**To be done**
Convert the entries below into a JSON array of strings, one string per line, omitting any blank lines.

◆ ◆ ◆ ◆ ◆ ◆ ◆

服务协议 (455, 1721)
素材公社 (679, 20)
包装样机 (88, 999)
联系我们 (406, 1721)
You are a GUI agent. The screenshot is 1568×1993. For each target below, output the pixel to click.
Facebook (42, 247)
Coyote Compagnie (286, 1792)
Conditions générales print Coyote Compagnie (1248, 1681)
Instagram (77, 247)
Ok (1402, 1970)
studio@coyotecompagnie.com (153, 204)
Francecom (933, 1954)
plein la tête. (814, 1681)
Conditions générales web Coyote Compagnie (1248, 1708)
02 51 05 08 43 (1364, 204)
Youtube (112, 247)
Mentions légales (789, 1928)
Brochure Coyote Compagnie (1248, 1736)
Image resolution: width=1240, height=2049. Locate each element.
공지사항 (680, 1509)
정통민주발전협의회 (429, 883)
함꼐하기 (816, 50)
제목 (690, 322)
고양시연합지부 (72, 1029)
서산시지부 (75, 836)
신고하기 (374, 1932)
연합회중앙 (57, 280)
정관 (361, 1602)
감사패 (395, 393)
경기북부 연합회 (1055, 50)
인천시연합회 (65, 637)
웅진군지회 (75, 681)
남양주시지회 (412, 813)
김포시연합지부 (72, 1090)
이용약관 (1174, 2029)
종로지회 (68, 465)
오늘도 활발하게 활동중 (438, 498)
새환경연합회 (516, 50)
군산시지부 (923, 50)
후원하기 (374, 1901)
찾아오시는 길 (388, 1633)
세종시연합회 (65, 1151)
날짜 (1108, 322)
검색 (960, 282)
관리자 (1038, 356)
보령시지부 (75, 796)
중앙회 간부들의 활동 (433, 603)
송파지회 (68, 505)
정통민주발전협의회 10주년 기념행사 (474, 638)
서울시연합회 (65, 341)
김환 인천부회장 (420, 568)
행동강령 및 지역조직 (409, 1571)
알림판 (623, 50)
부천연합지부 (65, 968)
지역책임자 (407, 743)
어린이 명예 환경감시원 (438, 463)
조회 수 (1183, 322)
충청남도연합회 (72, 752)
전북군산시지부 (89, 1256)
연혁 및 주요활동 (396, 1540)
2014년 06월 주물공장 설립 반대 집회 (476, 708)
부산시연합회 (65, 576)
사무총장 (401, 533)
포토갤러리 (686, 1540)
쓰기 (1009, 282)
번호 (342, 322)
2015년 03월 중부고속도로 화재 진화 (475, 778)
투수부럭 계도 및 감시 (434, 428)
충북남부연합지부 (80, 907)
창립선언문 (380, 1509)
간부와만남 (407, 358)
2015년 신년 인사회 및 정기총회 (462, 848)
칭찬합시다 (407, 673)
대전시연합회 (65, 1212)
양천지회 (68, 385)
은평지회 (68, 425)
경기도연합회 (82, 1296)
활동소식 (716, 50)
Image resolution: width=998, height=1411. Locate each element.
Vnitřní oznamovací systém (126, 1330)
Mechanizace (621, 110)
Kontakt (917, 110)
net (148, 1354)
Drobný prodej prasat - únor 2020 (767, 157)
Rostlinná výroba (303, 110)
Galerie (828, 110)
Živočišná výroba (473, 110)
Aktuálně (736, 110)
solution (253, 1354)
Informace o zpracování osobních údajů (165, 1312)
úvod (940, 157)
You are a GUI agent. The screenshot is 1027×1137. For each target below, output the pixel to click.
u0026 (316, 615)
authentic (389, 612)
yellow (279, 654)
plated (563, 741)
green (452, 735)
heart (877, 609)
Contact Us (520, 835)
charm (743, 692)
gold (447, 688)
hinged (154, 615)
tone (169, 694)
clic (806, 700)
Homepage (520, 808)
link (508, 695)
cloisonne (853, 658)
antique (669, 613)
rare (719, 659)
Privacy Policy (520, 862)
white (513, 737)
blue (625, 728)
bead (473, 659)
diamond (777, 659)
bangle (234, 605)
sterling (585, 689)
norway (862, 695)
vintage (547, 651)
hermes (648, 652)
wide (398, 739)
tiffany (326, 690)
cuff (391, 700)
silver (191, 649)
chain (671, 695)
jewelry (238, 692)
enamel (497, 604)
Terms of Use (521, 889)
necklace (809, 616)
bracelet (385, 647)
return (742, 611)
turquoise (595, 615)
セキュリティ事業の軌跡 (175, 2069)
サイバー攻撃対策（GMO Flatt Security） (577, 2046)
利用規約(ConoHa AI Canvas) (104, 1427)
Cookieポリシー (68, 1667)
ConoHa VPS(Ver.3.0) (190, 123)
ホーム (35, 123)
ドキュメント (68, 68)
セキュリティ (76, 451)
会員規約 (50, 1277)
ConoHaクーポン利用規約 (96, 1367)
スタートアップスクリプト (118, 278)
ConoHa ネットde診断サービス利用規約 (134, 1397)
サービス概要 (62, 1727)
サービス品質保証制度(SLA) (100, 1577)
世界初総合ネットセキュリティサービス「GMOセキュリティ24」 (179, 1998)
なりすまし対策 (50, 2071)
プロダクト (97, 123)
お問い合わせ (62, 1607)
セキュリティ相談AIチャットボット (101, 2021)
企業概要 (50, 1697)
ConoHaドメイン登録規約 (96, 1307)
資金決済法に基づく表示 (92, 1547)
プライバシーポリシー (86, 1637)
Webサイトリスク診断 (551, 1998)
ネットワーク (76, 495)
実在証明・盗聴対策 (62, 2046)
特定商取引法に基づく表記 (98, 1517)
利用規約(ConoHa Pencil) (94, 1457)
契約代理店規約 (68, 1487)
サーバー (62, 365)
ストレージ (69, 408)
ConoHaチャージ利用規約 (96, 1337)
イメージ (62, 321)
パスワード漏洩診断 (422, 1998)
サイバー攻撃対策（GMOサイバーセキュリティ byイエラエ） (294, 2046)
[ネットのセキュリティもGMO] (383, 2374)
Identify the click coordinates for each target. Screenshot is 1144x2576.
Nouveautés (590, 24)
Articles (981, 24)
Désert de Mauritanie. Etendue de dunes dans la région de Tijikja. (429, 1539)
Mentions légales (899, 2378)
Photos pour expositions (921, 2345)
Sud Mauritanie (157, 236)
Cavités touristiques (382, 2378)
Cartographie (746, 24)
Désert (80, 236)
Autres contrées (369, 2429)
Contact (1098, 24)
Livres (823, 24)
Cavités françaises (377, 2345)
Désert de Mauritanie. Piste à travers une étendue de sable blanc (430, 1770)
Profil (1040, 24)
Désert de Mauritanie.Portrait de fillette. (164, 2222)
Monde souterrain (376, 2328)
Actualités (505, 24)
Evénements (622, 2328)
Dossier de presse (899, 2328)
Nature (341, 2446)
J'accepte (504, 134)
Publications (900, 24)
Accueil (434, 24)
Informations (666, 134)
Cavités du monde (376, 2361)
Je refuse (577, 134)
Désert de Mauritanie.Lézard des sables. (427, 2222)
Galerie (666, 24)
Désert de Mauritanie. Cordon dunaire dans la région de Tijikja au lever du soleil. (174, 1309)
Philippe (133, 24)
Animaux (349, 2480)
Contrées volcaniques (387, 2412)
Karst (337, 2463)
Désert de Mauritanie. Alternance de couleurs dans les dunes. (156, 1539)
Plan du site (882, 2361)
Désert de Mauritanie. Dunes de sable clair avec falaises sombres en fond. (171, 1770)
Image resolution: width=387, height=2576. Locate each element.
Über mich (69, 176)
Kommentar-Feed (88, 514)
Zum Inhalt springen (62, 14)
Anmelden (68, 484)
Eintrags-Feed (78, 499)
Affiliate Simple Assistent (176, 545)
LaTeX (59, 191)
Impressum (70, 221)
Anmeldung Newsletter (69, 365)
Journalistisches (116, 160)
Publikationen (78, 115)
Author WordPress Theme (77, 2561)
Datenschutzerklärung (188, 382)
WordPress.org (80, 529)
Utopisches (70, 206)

◆ ◆ ◆ ◆ ◆ ◆ ◆

**Output for this exercise**
[
  "服务协议 (455, 1721)",
  "素材公社 (679, 20)",
  "包装样机 (88, 999)",
  "联系我们 (406, 1721)",
  "You are a GUI agent. The screenshot is 1568×1993. For each target below, output the pixel to click.",
  "Facebook (42, 247)",
  "Coyote Compagnie (286, 1792)",
  "Conditions générales print Coyote Compagnie (1248, 1681)",
  "Instagram (77, 247)",
  "Ok (1402, 1970)",
  "studio@coyotecompagnie.com (153, 204)",
  "Francecom (933, 1954)",
  "plein la tête. (814, 1681)",
  "Conditions générales web Coyote Compagnie (1248, 1708)",
  "02 51 05 08 43 (1364, 204)",
  "Youtube (112, 247)",
  "Mentions légales (789, 1928)",
  "Brochure Coyote Compagnie (1248, 1736)",
  "Image resolution: width=1240, height=2049. Locate each element.",
  "공지사항 (680, 1509)",
  "정통민주발전협의회 (429, 883)",
  "함꼐하기 (816, 50)",
  "제목 (690, 322)",
  "고양시연합지부 (72, 1029)",
  "서산시지부 (75, 836)",
  "신고하기 (374, 1932)",
  "연합회중앙 (57, 280)",
  "정관 (361, 1602)",
  "감사패 (395, 393)",
  "경기북부 연합회 (1055, 50)",
  "인천시연합회 (65, 637)",
  "웅진군지회 (75, 681)",
  "남양주시지회 (412, 813)",
  "김포시연합지부 (72, 1090)",
  "이용약관 (1174, 2029)",
  "종로지회 (68, 465)",
  "오늘도 활발하게 활동중 (438, 498)",
  "새환경연합회 (516, 50)",
  "군산시지부 (923, 50)",
  "후원하기 (374, 1901)",
  "찾아오시는 길 (388, 1633)",
  "세종시연합회 (65, 1151)",
  "날짜 (1108, 322)",
  "검색 (960, 282)",
  "관리자 (1038, 356)",
  "보령시지부 (75, 796)",
  "중앙회 간부들의 활동 (433, 603)",
  "송파지회 (68, 505)",
  "정통민주발전협의회 10주년 기념행사 (474, 638)",
  "서울시연합회 (65, 341)",
  "김환 인천부회장 (420, 568)",
  "행동강령 및 지역조직 (409, 1571)",
  "알림판 (623, 50)",
  "부천연합지부 (65, 968)",
  "지역책임자 (407, 743)",
  "어린이 명예 환경감시원 (438, 463)",
  "조회 수 (1183, 322)",
  "충청남도연합회 (72, 752)",
  "전북군산시지부 (89, 1256)",
  "연혁 및 주요활동 (396, 1540)",
  "2014년 06월 주물공장 설립 반대 집회 (476, 708)",
  "부산시연합회 (65, 576)",
  "사무총장 (401, 533)",
  "포토갤러리 (686, 1540)",
  "쓰기 (1009, 282)",
  "번호 (342, 322)",
  "2015년 03월 중부고속도로 화재 진화 (475, 778)",
  "투수부럭 계도 및 감시 (434, 428)",
  "충북남부연합지부 (80, 907)",
  "창립선언문 (380, 1509)",
  "간부와만남 (407, 358)",
  "2015년 신년 인사회 및 정기총회 (462, 848)",
  "칭찬합시다 (407, 673)",
  "대전시연합회 (65, 1212)",
  "양천지회 (68, 385)",
  "은평지회 (68, 425)",
  "경기도연합회 (82, 1296)",
  "활동소식 (716, 50)",
  "Image resolution: width=998, height=1411. Locate each element.",
  "Vnitřní oznamovací systém (126, 1330)",
  "Mechanizace (621, 110)",
  "Kontakt (917, 110)",
  "net (148, 1354)",
  "Drobný prodej prasat - únor 2020 (767, 157)",
  "Rostlinná výroba (303, 110)",
  "Galerie (828, 110)",
  "Živočišná výroba (473, 110)",
  "Aktuálně (736, 110)",
  "solution (253, 1354)",
  "Informace o zpracování osobních údajů (165, 1312)",
  "úvod (940, 157)",
  "You are a GUI agent. The screenshot is 1027×1137. For each target below, output the pixel to click.",
  "u0026 (316, 615)",
  "authentic (389, 612)",
  "yellow (279, 654)",
  "plated (563, 741)",
  "green (452, 735)",
  "heart (877, 609)",
  "Contact Us (520, 835)",
  "charm (743, 692)",
  "gold (447, 688)",
  "hinged (154, 615)",
  "tone (169, 694)",
  "clic (806, 700)",
  "Homepage (520, 808)",
  "link (508, 695)",
  "cloisonne (853, 658)",
  "antique (669, 613)",
  "rare (719, 659)",
  "Privacy Policy (520, 862)",
  "white (513, 737)",
  "blue (625, 728)",
  "bead (473, 659)",
  "diamond (777, 659)",
  "bangle (234, 605)",
  "sterling (585, 689)",
  "norway (862, 695)",
  "vintage (547, 651)",
  "hermes (648, 652)",
  "wide (398, 739)",
  "tiffany (326, 690)",
  "cuff (391, 700)",
  "silver (191, 649)",
  "chain (671, 695)",
  "jewelry (238, 692)",
  "enamel (497, 604)",
  "Terms of Use (521, 889)",
  "necklace (809, 616)",
  "bracelet (385, 647)",
  "return (742, 611)",
  "turquoise (595, 615)",
  "セキュリティ事業の軌跡 (175, 2069)",
  "サイバー攻撃対策（GMO Flatt Security） (577, 2046)",
  "利用規約(ConoHa AI Canvas) (104, 1427)",
  "Cookieポリシー (68, 1667)",
  "ConoHa VPS(Ver.3.0) (190, 123)",
  "ホーム (35, 123)",
  "ドキュメント (68, 68)",
  "セキュリティ (76, 451)",
  "会員規約 (50, 1277)",
  "ConoHaクーポン利用規約 (96, 1367)",
  "スタートアップスクリプト (118, 278)",
  "ConoHa ネットde診断サービス利用規約 (134, 1397)",
  "サービス概要 (62, 1727)",
  "サービス品質保証制度(SLA) (100, 1577)",
  "世界初総合ネットセキュリティサービス「GMOセキュリティ24」 (179, 1998)",
  "なりすまし対策 (50, 2071)",
  "プロダクト (97, 123)",
  "お問い合わせ (62, 1607)",
  "セキュリティ相談AIチャットボット (101, 2021)",
  "企業概要 (50, 1697)",
  "ConoHaドメイン登録規約 (96, 1307)",
  "資金決済法に基づく表示 (92, 1547)",
  "プライバシーポリシー (86, 1637)",
  "Webサイトリスク診断 (551, 1998)",
  "ネットワーク (76, 495)",
  "実在証明・盗聴対策 (62, 2046)",
  "特定商取引法に基づく表記 (98, 1517)",
  "利用規約(ConoHa Pencil) (94, 1457)",
  "契約代理店規約 (68, 1487)",
  "サーバー (62, 365)",
  "ストレージ (69, 408)",
  "ConoHaチャージ利用規約 (96, 1337)",
  "イメージ (62, 321)",
  "パスワード漏洩診断 (422, 1998)",
  "サイバー攻撃対策（GMOサイバーセキュリティ byイエラエ） (294, 2046)",
  "[ネットのセキュリティもGMO] (383, 2374)",
  "Identify the click coordinates for each target. Screenshot is 1144x2576.",
  "Nouveautés (590, 24)",
  "Articles (981, 24)",
  "Désert de Mauritanie. Etendue de dunes dans la région de Tijikja. (429, 1539)",
  "Mentions légales (899, 2378)",
  "Photos pour expositions (921, 2345)",
  "Sud Mauritanie (157, 236)",
  "Cavités touristiques (382, 2378)",
  "Cartographie (746, 24)",
  "Désert (80, 236)",
  "Autres contrées (369, 2429)",
  "Contact (1098, 24)",
  "Livres (823, 24)",
  "Cavités françaises (377, 2345)",
  "Désert de Mauritanie. Piste à travers une étendue de sable blanc (430, 1770)",
  "Profil (1040, 24)",
  "Désert de Mauritanie.Portrait de fillette. (164, 2222)",
  "Monde souterrain (376, 2328)",
  "Actualités (505, 24)",
  "Evénements (622, 2328)",
  "Dossier de presse (899, 2328)",
  "Nature (341, 2446)",
  "J'accepte (504, 134)",
  "Publications (900, 24)",
  "Accueil (434, 24)",
  "Informations (666, 134)",
  "Cavités du monde (376, 2361)",
  "Je refuse (577, 134)",
  "Désert de Mauritanie.Lézard des sables. (427, 2222)",
  "Galerie (666, 24)",
  "Désert de Mauritanie. Cordon dunaire dans la région de Tijikja au lever du soleil. (174, 1309)",
  "Philippe (133, 24)",
  "Animaux (349, 2480)",
  "Contrées volcaniques (387, 2412)",
  "Karst (337, 2463)",
  "Désert de Mauritanie. Alternance de couleurs dans les dunes. (156, 1539)",
  "Plan du site (882, 2361)",
  "Désert de Mauritanie. Dunes de sable clair avec falaises sombres en fond. (171, 1770)",
  "Image resolution: width=387, height=2576. Locate each element.",
  "Über mich (69, 176)",
  "Kommentar-Feed (88, 514)",
  "Zum Inhalt springen (62, 14)",
  "Anmelden (68, 484)",
  "Eintrags-Feed (78, 499)",
  "Affiliate Simple Assistent (176, 545)",
  "LaTeX (59, 191)",
  "Impressum (70, 221)",
  "Anmeldung Newsletter (69, 365)",
  "Journalistisches (116, 160)",
  "Publikationen (78, 115)",
  "Author WordPress Theme (77, 2561)",
  "Datenschutzerklärung (188, 382)",
  "WordPress.org (80, 529)",
  "Utopisches (70, 206)"
]